Living Word hits bump in the road

By all accounts Living Word Christian Center has been a success. Since coming to Forest Park over twenty years ago, Pastor Bill Winston’s congregation has grown, according to the Living Word website, to 20,000 people. The congregation held two conferences this year, attended by thousands: Missions and Marketplace in March and the International Faith Conference in September. Living Word’s miracle at the Forest Park mall has kept Forest Park flush in sales taxes while other municipalities’ shopping districts are hurting. 

 Yet, the failure of Covenant Bank, of which Winston was the founder and chairman, proved that Living Word’s pastor doesn’t win every time he steps on the field. Not only did many Living Word members lose money they invested, but the closure became a challenge to the credibility of the prosperity gospel Winston preaches. “As you trust in God and His Word,” Winston declared in his book The Kingdom of God in You, “the kingdom of God inside of you is designed to produce for you everything you have need of in this earth in abundance.” Bad construction loans and the housing crisis put a dent in that prosperity. 

Churches and schools close

The Catholic Archdiocese of Chicago closed St. Bernardine School in June after 98 years of teaching children the basics of the Catholic tradition as well as reading, writing and ‘rithmetic.

Just recently, the Review learned Walther Academy is moving from St. John Lutheran Church’s facility—which has housed a school since 1870! —here in town to Melrose Park. 

St. Peter’s Lutheran Church sold its facility and later in the year closed as a congregation. 

The closings are just the recent instances of a trend which has been going on for more than twenty years. The Presbyterian, Methodist and two Lutheran congregations are all just memories, while the rest of the faith communities which have been town for a while are holding even at best in terms of membership. When communities change demographically, church membership often declines, giving decreases and congregations have a tough time paying the bills.

New kids on the block

The buildings once owned by St. Peter’s and St. Paul’s Lutheran Churches are now owned by Mount Moriah Baptist Church and St. Paul Thai Lutheran Church respectively. The Forest Park Mall on Roosevelt Road, which was once a ghost town, is now thriving and Living Word Ministries which owns the complex holds its worship services in what used to be a movie theater.

Truly multicultural

Many of Forest Park’s faith communities joyfully break the rule that Sunday morning is the most segregated time of the week. Witness the full house at the Simbang Gabi mass and dinner at St. Bernardine two weeks ago. Witness the service on the afternoon of Dec. 22 in the little white stucco church on Dixon St. in which there was classical Thai dance, gospel music and two African American preachers. Witness the ethnicity of Fr. George (Indian), Fr. Patrick (Kenyan) and Pastor Pongsak (Thai). Call the religious scene in town a crazy quilt or a tossed salad with everything but the kitchen sink as ingredients, what we have here can’t be found in many other communities.

 

Old dogs, new tricks

In the midst of great change, two older congregations are making valiant attempts to be relevant to the changing population. Forest Park Baptist Church took one more step toward completing its long-range strategic plan by starting work on a new accessible entryway to its church building, hopefully to be completed in May. This is in addition to already razing three purchased neighboring houses to add space for parking, a necessity for church growth.

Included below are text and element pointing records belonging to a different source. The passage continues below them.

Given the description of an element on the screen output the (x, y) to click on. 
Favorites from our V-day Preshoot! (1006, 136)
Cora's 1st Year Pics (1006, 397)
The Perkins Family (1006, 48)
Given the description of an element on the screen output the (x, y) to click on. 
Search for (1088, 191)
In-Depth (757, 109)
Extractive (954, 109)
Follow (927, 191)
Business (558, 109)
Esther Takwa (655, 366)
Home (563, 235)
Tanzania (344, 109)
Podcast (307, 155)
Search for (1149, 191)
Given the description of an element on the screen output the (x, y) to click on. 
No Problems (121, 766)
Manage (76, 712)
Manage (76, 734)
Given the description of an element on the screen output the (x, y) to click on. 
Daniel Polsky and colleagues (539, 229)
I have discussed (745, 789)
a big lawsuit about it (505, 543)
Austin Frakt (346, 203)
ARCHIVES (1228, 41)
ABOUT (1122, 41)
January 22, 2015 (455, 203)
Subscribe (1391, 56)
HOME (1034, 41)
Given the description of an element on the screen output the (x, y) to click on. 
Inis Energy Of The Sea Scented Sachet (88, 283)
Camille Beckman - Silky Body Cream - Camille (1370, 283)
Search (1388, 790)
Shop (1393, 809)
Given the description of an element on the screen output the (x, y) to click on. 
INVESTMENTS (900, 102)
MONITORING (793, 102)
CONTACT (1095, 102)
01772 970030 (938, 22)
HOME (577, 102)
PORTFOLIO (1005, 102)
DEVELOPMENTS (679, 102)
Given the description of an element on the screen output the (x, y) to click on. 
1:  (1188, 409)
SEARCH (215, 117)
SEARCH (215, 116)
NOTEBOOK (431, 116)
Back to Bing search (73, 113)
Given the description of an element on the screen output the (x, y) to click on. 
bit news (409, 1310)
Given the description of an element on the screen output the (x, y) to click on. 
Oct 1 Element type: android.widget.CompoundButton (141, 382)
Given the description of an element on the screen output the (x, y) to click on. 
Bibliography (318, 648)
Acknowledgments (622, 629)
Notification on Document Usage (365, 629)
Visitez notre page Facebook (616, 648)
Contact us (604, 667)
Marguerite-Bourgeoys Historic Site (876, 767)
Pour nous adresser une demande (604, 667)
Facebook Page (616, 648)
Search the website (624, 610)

St. John Lutheran Church is reaching out to the community with programs like the Boar’s Head and its hosting for many years of the PADS program every Friday evening from September through May. 

St. Bernardine youth encounter new Pope

This summer ten youth from St. Bernardine Catholic Church and their travelled to Rio de Janeiro where they experienced the presence of Pope Francis “up close and personal” along with a million other Catholic youth from all over the world as they participated World Youth Day. Sixteen year old Dillon Daly kept using the word “exhilarating” as he described the experience. “Energy” was a word the St. Bernardine youth used several times to express what it felt like to be with so many people their age who shared their faith and heritage. 

None of the above

Responses to my blog indicate, anecdotally, that the number of what some are calling “nones,” i.e. those who check none of the above on religious preference polls, are increasing among our neighbors, friends and family members. People are joining churches and service clubs in decreasing numbers. Partly due to disillusionment with institutional religion and partly because of the American infatuation with individualism, the net result is a weakening of the social glue which holds communities together.  

12 step programs

Filling the spiritual vacuum for many are 12 Step Programs like Alcoholics Anonymous, which has two clubhouses in town, one on Harrison St. and one on Madison St. Many participants consider their 12 Step meetings to be their “church.”